As Masai Ujiri walked into the room filled with luminaries, his voice trembled with humility and he blinked his eyes as if fighting back tears.
The Toronto Raptors President and General Manager entered his team's third-floor practice gym to see it completely transformed into a bustling and elegant cocktail party. Black carpets and curtains covered the floors and walls as servers carried trays of wine glasses and canapés, and celebrities including Magic Johnson, Tracy McGrady, Dikembe Mutombo and Charles Barkley walked the red carpet. Among a room of hundreds, they were all gathered in Toronto at Ujiri's request, to celebrate the teachings of a man he had considered a sort of spiritual father: Nelson Mandela.
"It's incredible to see Magic, Charles, Dikembe, they came here just like that," said an emotional Ujiri, the first from Africa ever to earn an executive job with an NBA team. "The world is not in a good place in my opinion, and Mandela makes it better. He will be bigger, even though he's passed. He was bigger than life."
On the first anniversary of Mandela's passing, Ujiri wanted to hold a gala before a Raptors game at the Air Canada Centre to celebrate the late former South African President and Nobel Peace Prize winner, one which would earn money for the Nelson Mandela Foundation and his own not-for-profit organization, Giants of Africa. Ujiri asked the NBA for a game on Dec. 5, and the league, eager to help, granted Toronto one of the league's premier matchups: the Raptors versus LeBron James and the Cleveland Cavaliers.
Giving back to Africa has become as big a part of Ujiri's life as his role managing the Eastern Conference-leading Raptors. The native of Nigeria first met Mandela in the summer of 2006 in Johannesburg when he was there an ambassador for the NBA's community program, Basketball Without Borders.
"Growing up I always remember watching the news with my dad, and I remember images of fire, fights on the street and I would see my Dad's reaction and I began to learn about Nelson Mandela," recounted Ujiri. "As I got older, it began to mean more to me what he had done. When I met him in 2006, it completely changed everything. He was someone I idolized."
Ujiri's foundation, started in 2003, helps educate and enrich the lives of African youth, using basketball as a tool – providing them with camps, coaching and facilities. He had taken up the sport as a 13-year-old boy in Nigeria, and went on to play college ball in the U.S., then as a pro in Europe.
Africa doesn't have nearly enough facilities or coaches, but the NBA's attention on the continent is helping. The Raptors took a chance drafting 18-year-old Brazilian Bruno Caboclo in June – Ujiri believes Africa has hundreds of talented players too, perhaps without a place to play, waiting for someone to help develop their talent, waiting to be discovered.
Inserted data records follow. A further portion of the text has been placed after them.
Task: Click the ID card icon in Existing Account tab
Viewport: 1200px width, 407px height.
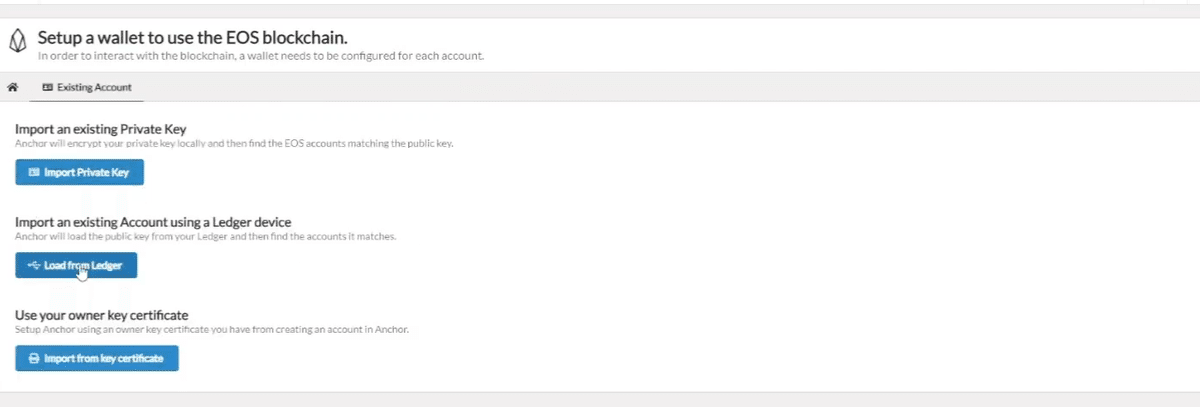Action: click(47, 87)
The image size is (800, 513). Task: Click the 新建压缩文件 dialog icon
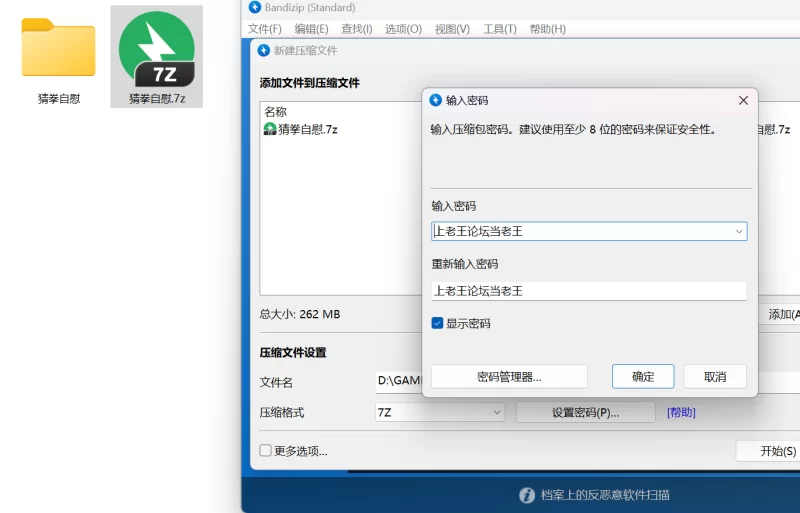(x=264, y=51)
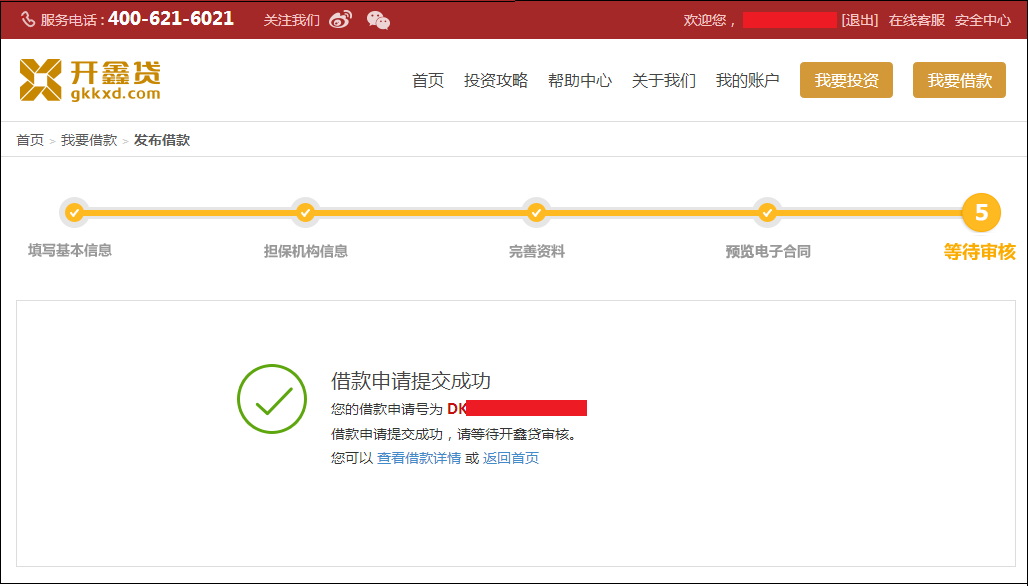Click 我要借款 in the breadcrumb

pos(89,140)
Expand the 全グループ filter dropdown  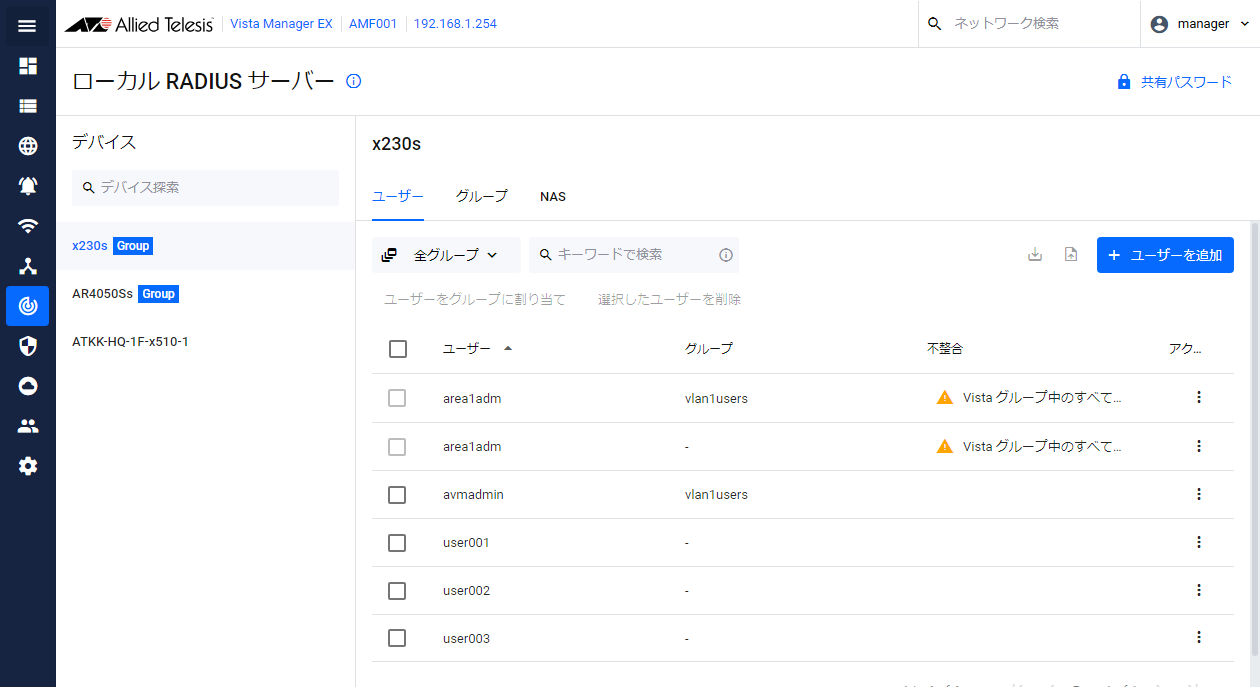tap(446, 255)
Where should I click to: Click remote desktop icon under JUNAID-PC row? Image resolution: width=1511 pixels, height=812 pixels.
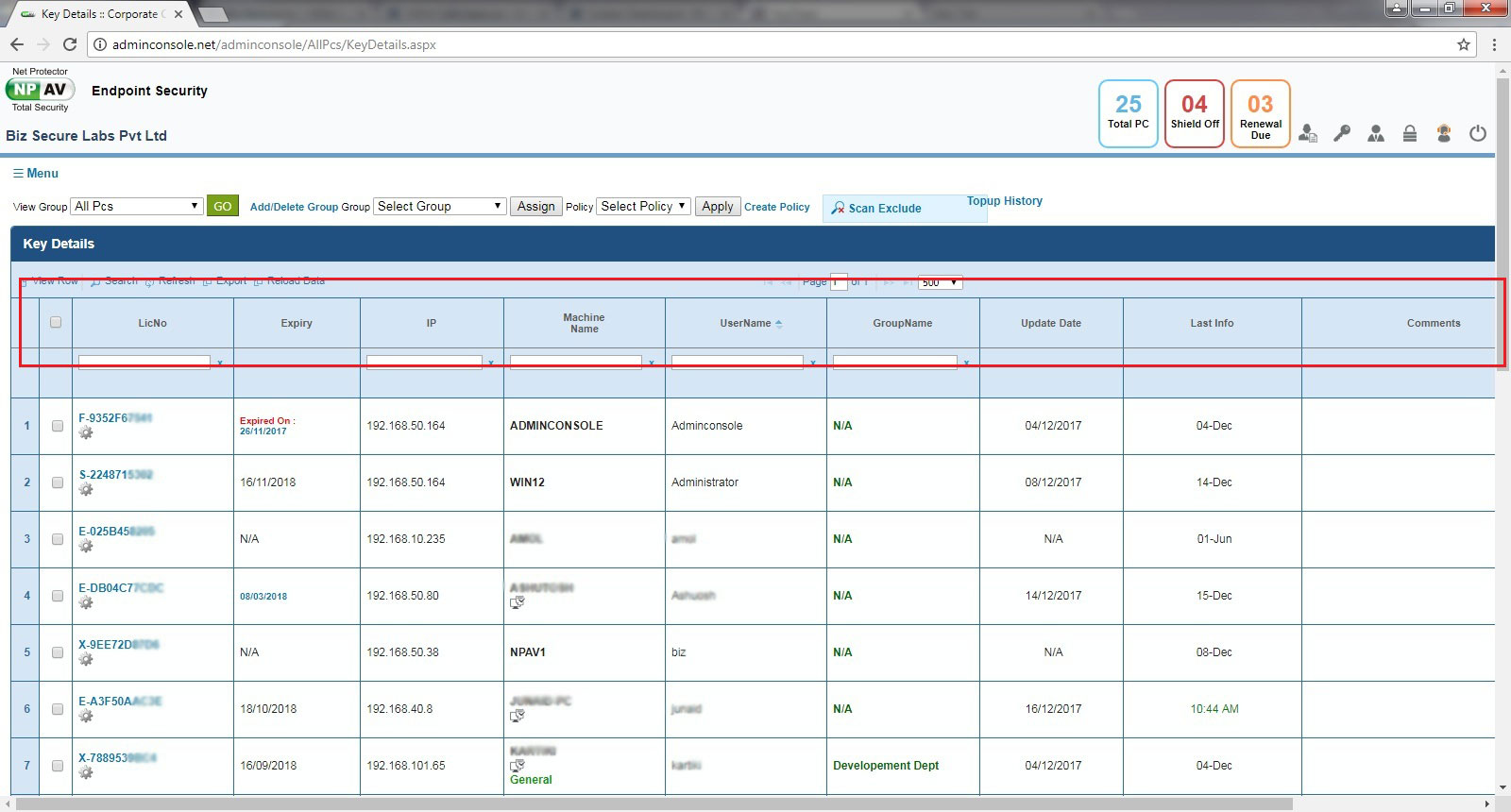(518, 717)
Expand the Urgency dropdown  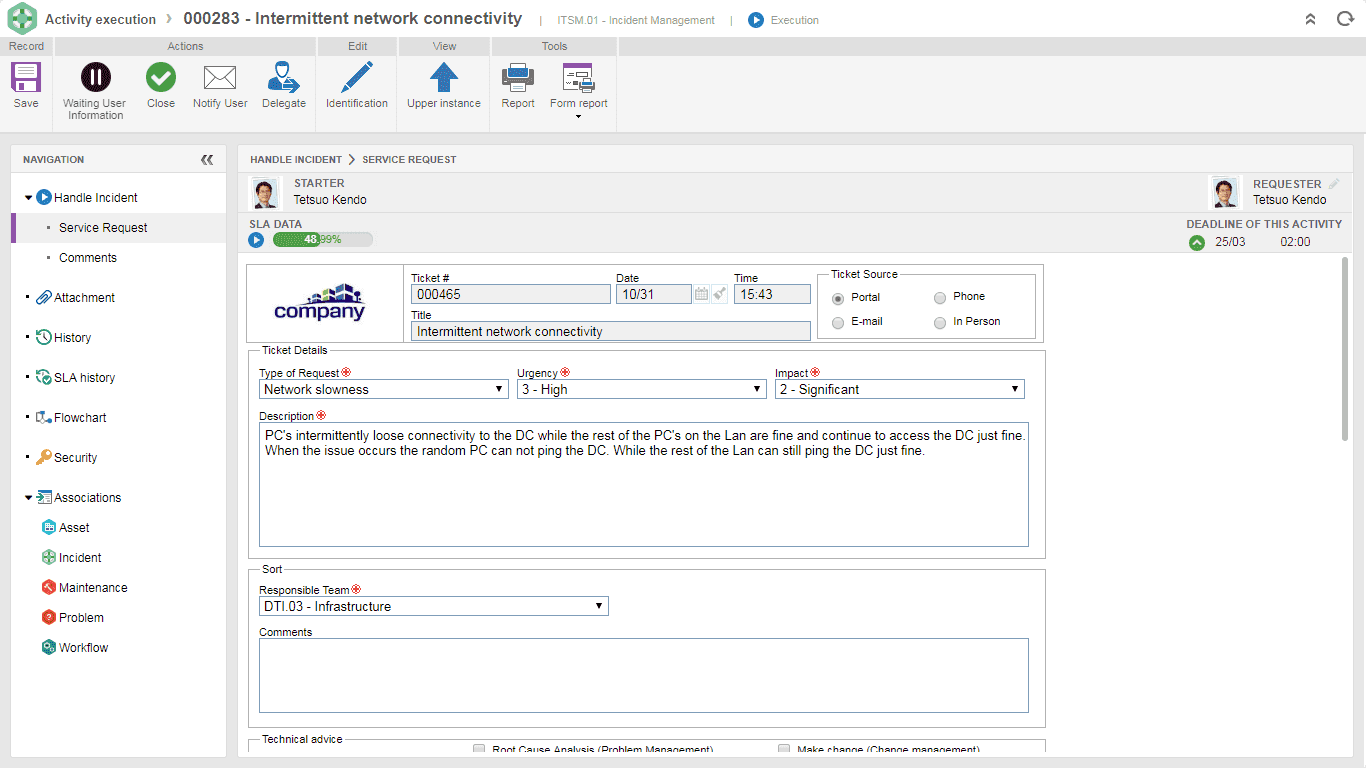642,389
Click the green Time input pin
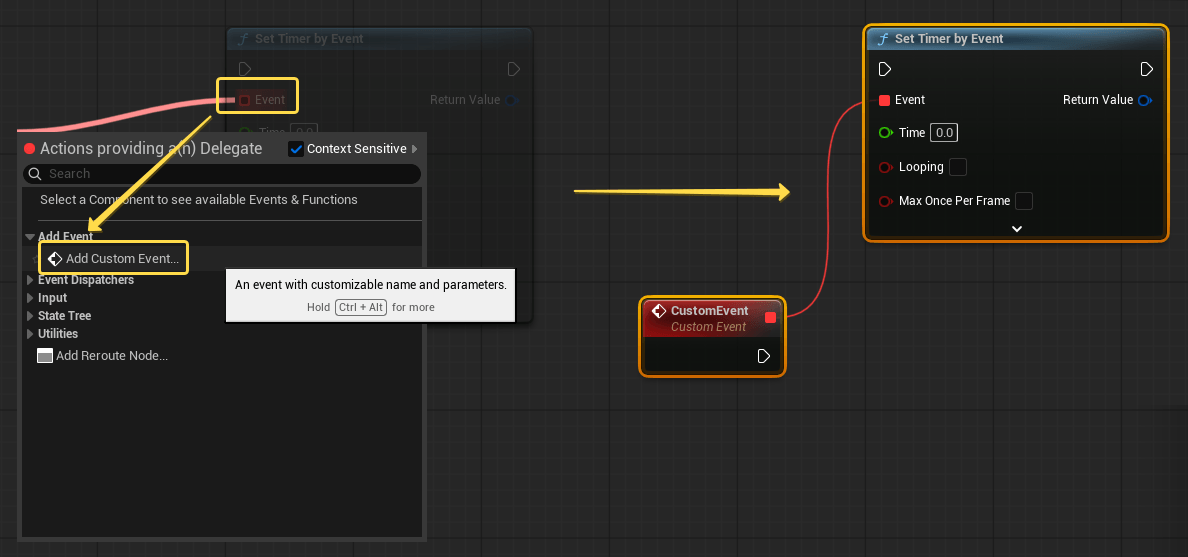The image size is (1188, 557). [885, 133]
"I feel pressure, I have to do well for the continent and perform and win," said Ujiri in a video message that began the evening. "It's not just about basketball; you can make a living and you can help others."
A panel shared experiences they had with Mandela: Mpule Kwelagobe, the first woman from Africa to be crowned Miss Universe, along with NBA icons Mutombo, Barkley and Johnson.
"I thank Masai, someone who was fortunate to sit down with Madiba, to talk to him, to be inspired by him," said Mutombo, the retired seven-footer from the Congo who knew Mandela well. "This is such a great evening."
Johnson told of the time in 1996 when Mandela asked him and other NBAers to come to South Africa to play some exhibitions, lead camps, and speak to citizens about HIV.
The former Lakers superstar said when MLSE CEO Tim Leiweke called him to share Ujiri's idea for Friday's Mandela night, he agreed instantly to make the trip.
"Masai is bringing us all together here to remember Nelson in the way he should be remembered," said Johnson. "He's showing people he has a heart and soul, and that the Toronto Raptors aren't just about playing winning basketball; they're about changing the world, and I love that."